The evening twilight sky now hosts the fleet planet Mercury, which may be found low in the western sky about half an hour after sunset.  The elusive world will steadily climb higher as the week progresses, and by the week’s end he should be easy to locate in the darker sky at around 7:00 pm.  While he is nowhere near as bright as Venus, he will be the brightest object in this part of the sky.  

Mars is now crossing through the outlying stars of the small constellation of Aires, the Ram.  He will spend the next month within the bounds of this constellation before moving into the brighter starfields of Taurus, The Bull  

Jupiter rises at around 2:30 am and should be easy to spot in the southeastern sky as morning twilight begins to brighten the sky.  He is located just over 10 degrees northeast of Antares, the red-tinted star that marks the heart of Scorpius, the Scorpion.  If you’re up early, he should be well-placed for telescopic viewing until he fades in the brightening twilight sky.

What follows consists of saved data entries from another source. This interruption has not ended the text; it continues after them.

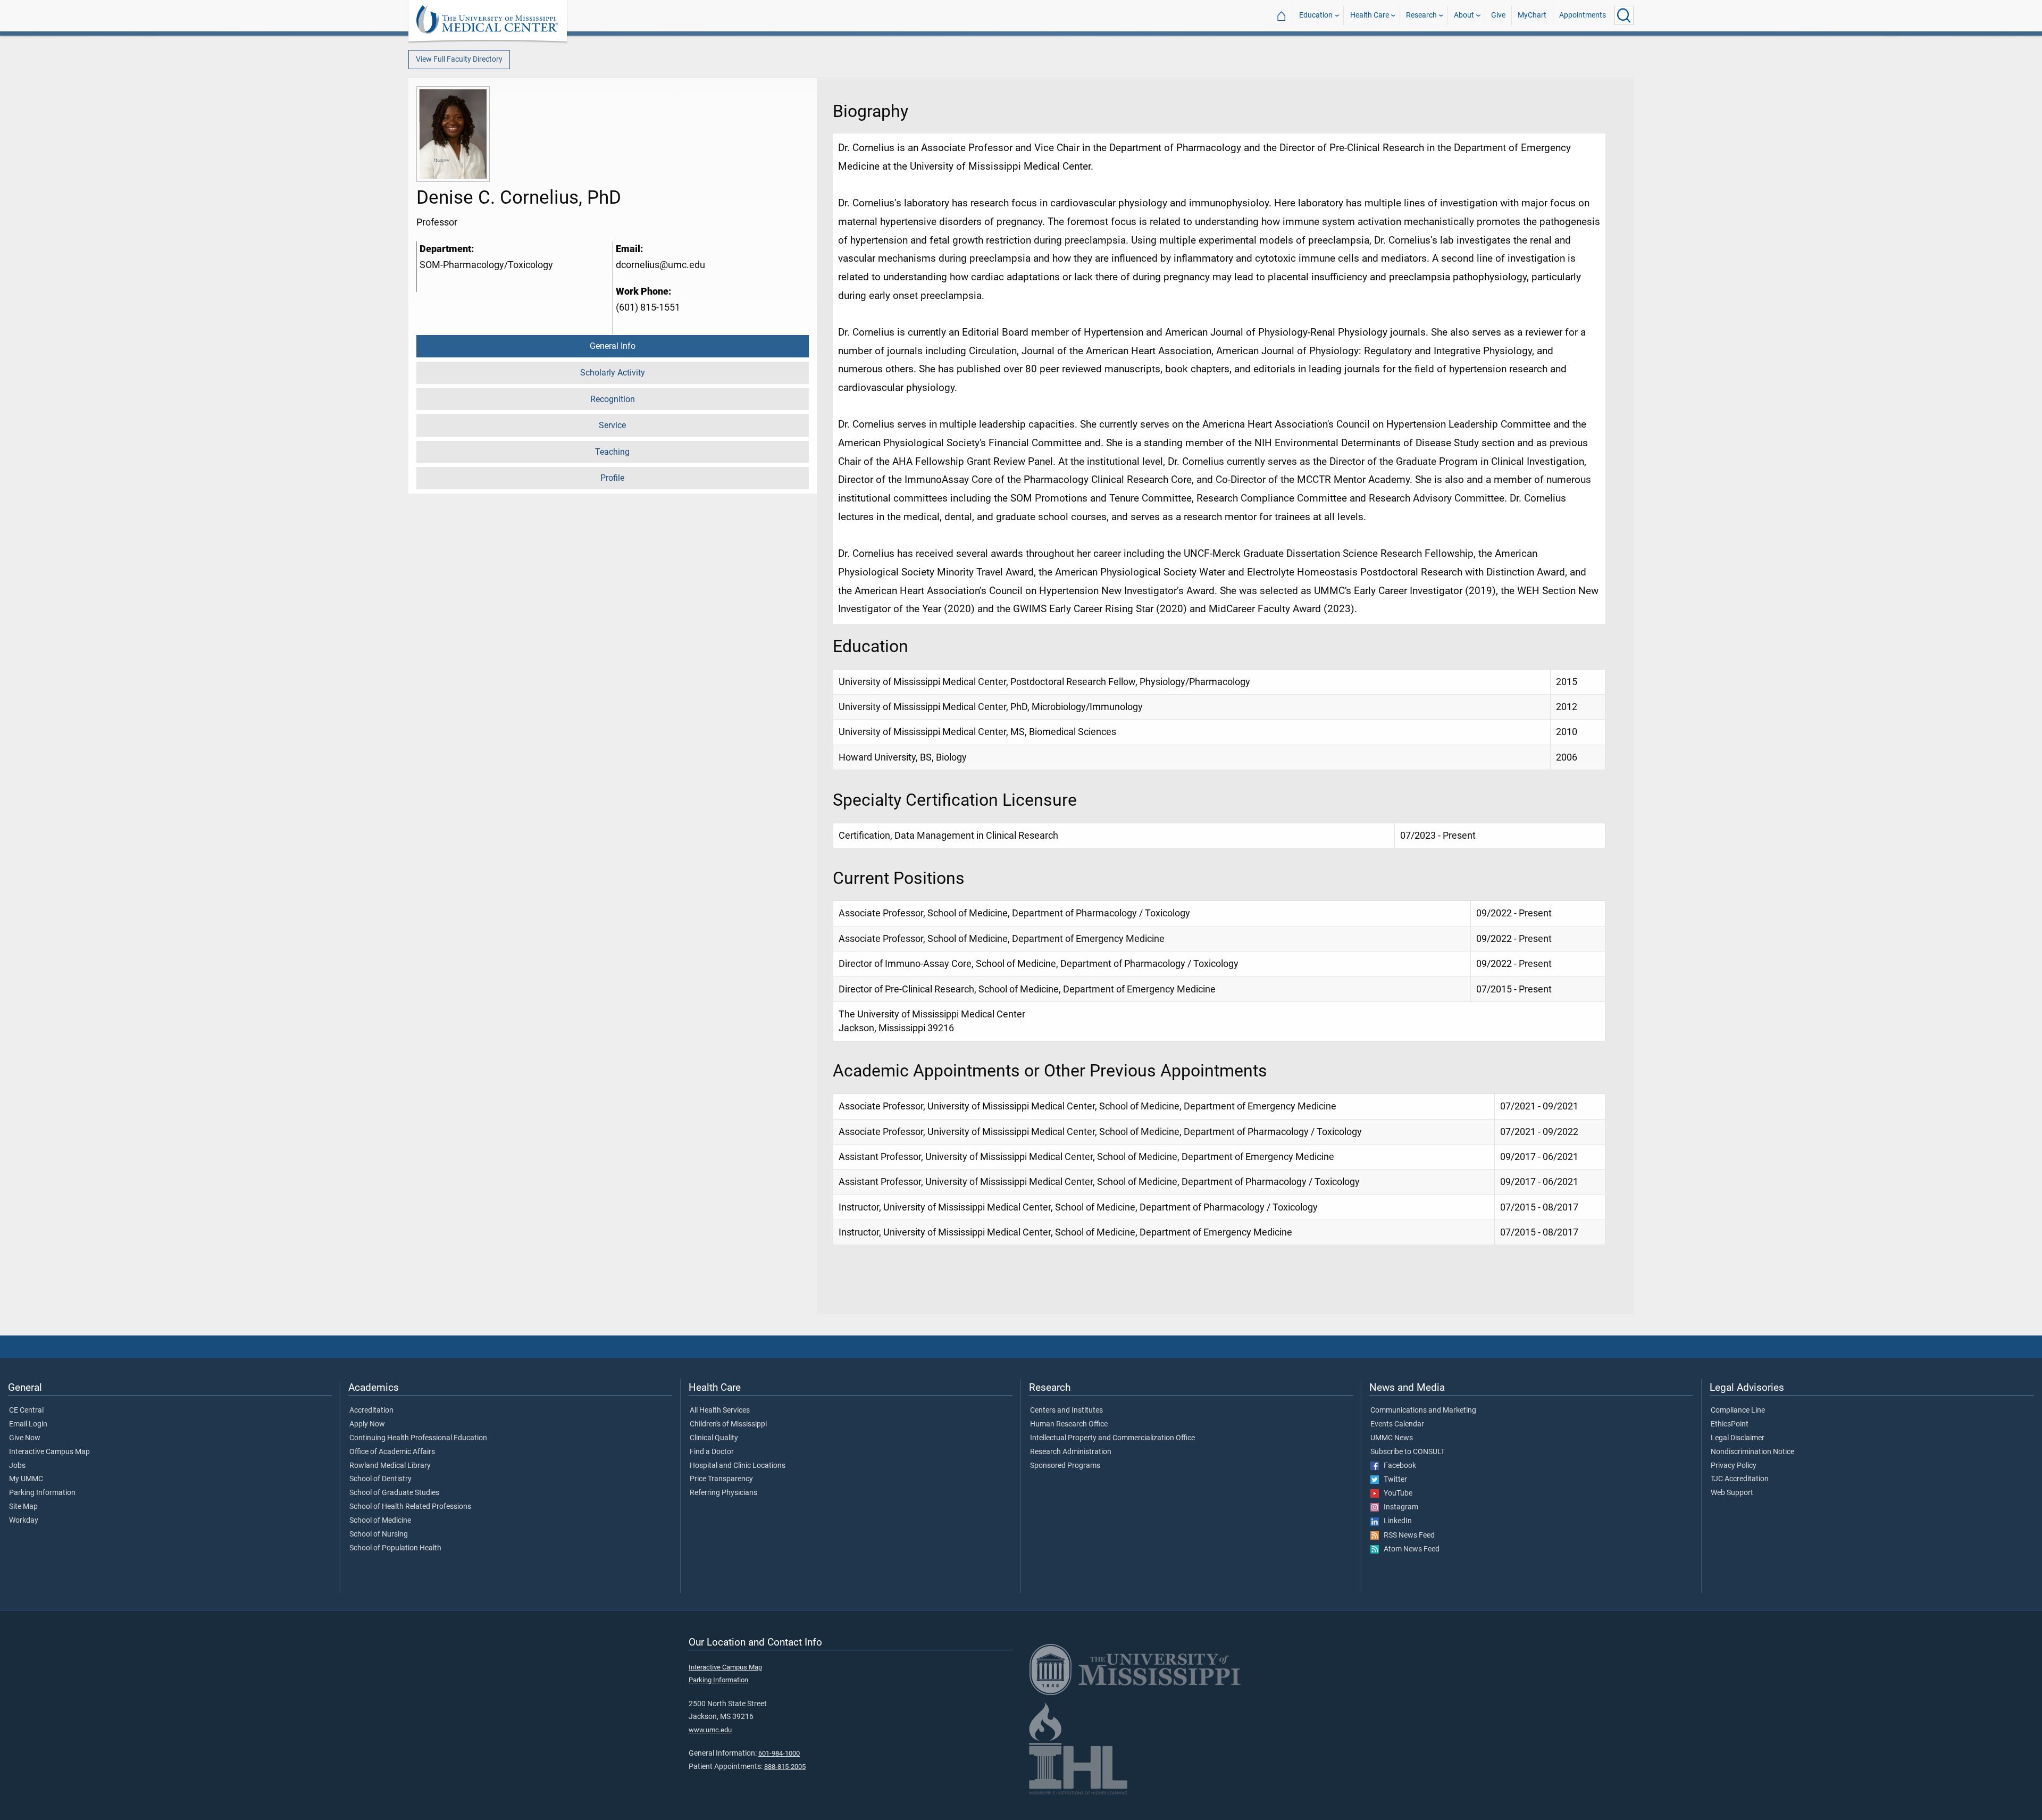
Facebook (1397, 1466)
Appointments (1582, 15)
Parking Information (42, 1493)
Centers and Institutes (1066, 1410)
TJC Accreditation (1740, 1479)
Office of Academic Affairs (392, 1452)
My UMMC (26, 1479)
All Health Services (720, 1410)
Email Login (28, 1424)
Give (1498, 15)
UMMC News (1391, 1438)
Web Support (1732, 1493)
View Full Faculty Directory (459, 59)
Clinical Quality (714, 1438)
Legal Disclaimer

Venus starts the week just east of Saturn in morning twilight, pulling away from the ringed planet over the succeeding mornings.  Venus will continue to move closer to the Sun over the next few weeks, then linger in twilight through the months of early summer.  Her bright glow should be easy to find up until a few minutes before sunrise, but she will remain low in the southeast for early risers.